▶ [WHAT IS REQUIRED]: Copy the material below word for word, line by line, leaving out the pictures.

### MATERIAL SHOWN

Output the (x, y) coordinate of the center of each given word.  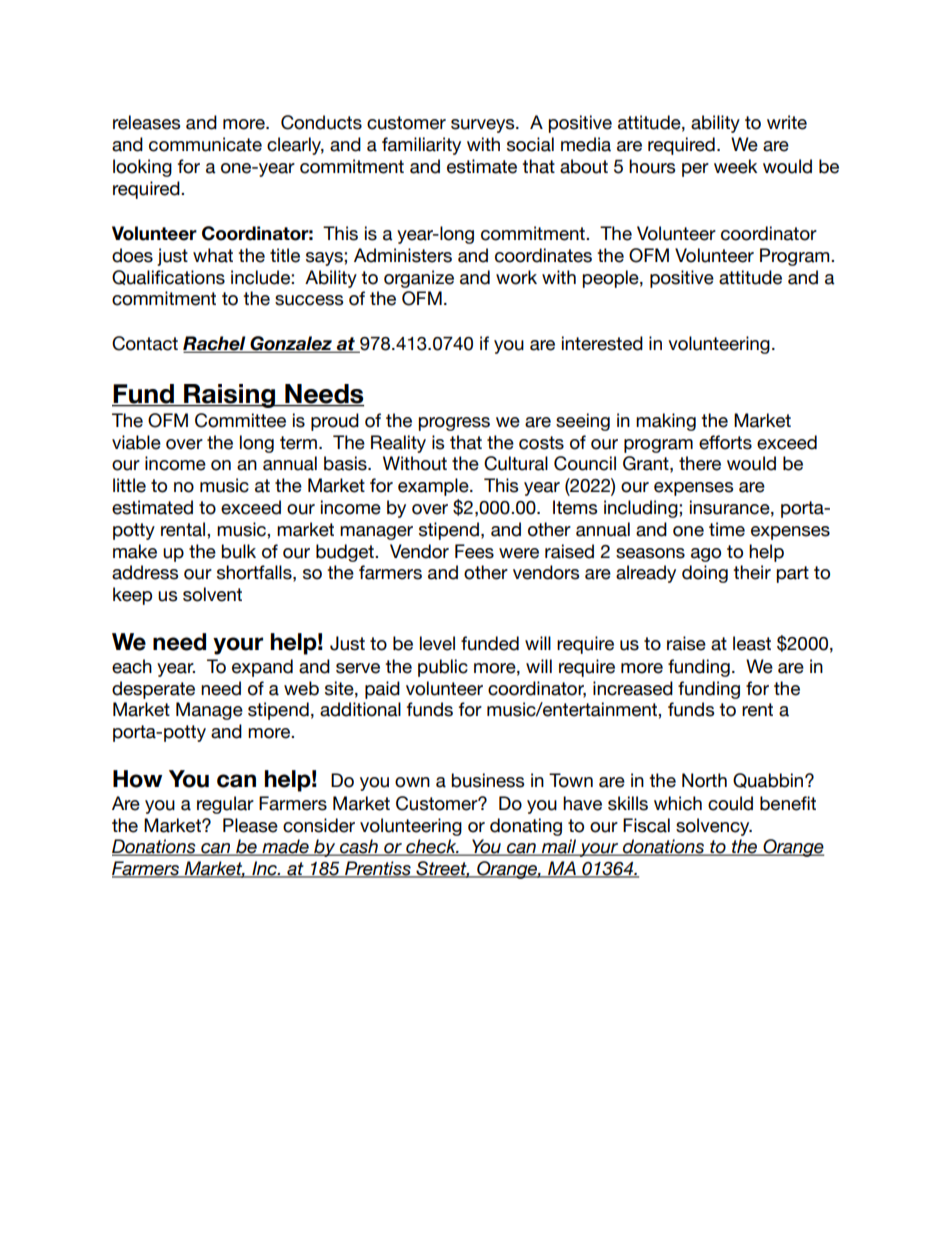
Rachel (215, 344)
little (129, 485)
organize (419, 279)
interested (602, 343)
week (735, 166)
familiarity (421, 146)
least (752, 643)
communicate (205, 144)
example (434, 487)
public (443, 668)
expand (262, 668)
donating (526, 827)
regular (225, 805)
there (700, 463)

######

▶ [EXPECTED ANSWER]:
Output the (x, y) coordinate of the center of each given word.  
Rachel (215, 344)
little (129, 485)
organize (419, 279)
interested (602, 343)
week (735, 166)
familiarity (421, 146)
least (752, 643)
communicate (205, 144)
example (434, 487)
public (443, 668)
expand (262, 668)
donating (526, 827)
regular (225, 805)
there (700, 463)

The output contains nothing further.